Najbardziej aktywnymi rynkami mieszkaniowymi w Polsce w ostatnich latach były Rzeszów, Wrocław z powiatem wrocławskim, Gdańsk z powiatem gdańskim oraz Kraków i Lublin - wynika z analizy ekonomistów PKO BP. Na 1000 mieszkań zawiera się tu 30 lub więcej transakcji rocznie. "To właśnie te regiony są w największym stopniu narażone na niedobory podażowe w warunkach poprawy koniunktury na rynku mieszkaniowym" - zaznaczają analitycy PKO BP w raporcie "Puls Nieruchomości".

"Spadek popytu oraz wzrost kosztów budowy doprowadził do silnej redukcji nowych inwestycji mieszkaniowych. Ożywienie popytu oczekiwane w kolejnych latach przy klasycznym opóźnieniu reakcji strony podażowej może prowadzić do powrotu silnego trendu wzrostowego cen" - zauważają ekonomiści.

Płynność rynku mieszkaniowego mocno różni się w zależności od regionu. "Tereny o relatywnie większym udziale zabudowy jednorodzinnej cechują się mniejszą płynnością mierzoną jako liczba transakcji dotyczących nieruchomości mieszkaniowych na zasób mieszkań. Najczęściej właścicieli zmieniają mieszkania położone w największych aglomeracjach, dużych miastach, a także na zachodzie i północy kraju" - czytamy w raporcie.

Reklama

Najsłabsza aktywność na rynku mieszkaniowym jest widoczna we wschodniej i południowej Polsce.

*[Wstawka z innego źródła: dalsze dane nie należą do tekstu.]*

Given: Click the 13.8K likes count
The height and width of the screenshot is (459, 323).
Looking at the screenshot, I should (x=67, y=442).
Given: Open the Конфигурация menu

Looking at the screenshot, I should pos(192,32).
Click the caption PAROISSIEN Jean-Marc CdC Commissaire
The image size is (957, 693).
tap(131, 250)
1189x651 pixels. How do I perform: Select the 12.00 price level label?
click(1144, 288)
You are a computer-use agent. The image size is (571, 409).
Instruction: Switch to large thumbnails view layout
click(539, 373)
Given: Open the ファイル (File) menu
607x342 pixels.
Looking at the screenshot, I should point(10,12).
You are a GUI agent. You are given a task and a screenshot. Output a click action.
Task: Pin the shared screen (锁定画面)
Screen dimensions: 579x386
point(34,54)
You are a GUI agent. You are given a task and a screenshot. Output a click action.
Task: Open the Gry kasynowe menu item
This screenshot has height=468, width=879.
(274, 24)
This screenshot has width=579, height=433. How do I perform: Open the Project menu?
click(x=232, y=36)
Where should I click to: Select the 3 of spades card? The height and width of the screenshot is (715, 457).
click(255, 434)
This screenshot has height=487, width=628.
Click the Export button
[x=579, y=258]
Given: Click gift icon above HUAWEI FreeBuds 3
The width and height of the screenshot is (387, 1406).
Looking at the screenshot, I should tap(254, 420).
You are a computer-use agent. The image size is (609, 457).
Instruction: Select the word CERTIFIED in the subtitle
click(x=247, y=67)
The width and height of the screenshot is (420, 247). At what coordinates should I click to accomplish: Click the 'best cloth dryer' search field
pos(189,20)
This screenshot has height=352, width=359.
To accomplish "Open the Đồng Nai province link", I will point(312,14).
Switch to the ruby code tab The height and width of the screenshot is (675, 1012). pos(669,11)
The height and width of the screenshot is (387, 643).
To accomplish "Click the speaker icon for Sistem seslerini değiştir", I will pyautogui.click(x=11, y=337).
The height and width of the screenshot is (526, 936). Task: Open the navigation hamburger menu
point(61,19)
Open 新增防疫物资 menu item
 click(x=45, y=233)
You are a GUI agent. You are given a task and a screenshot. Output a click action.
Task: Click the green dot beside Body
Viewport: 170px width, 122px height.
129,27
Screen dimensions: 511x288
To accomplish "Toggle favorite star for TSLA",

Na 1000 mieszkań zawiera się tu nie więcej niż 3 transakcje rocznie.

Jak zauważają autorzy raportu, płynność rynku mieszkaniowego idzie w parze z nasileniem budownictwa. "Liczba oddawanych lokali mieszkalnych na 1000 osób jest największa w dużych aglomeracjach oraz pasie nadmorskim. Najwyższą statystyką nasilenia może pochwalić się powiat wrocławski (18 lokali rocznie na 1000 osób) wraz z Wrocławiem (15,5), Rzeszów (15,6) oraz Gdańsk (14,4) z powiatem gdańskim (12,4) i Kraków (13,4). W pasie nadmorskim wyróżniają się powiaty kamieński, kołobrzeski i pucki" - czytamy.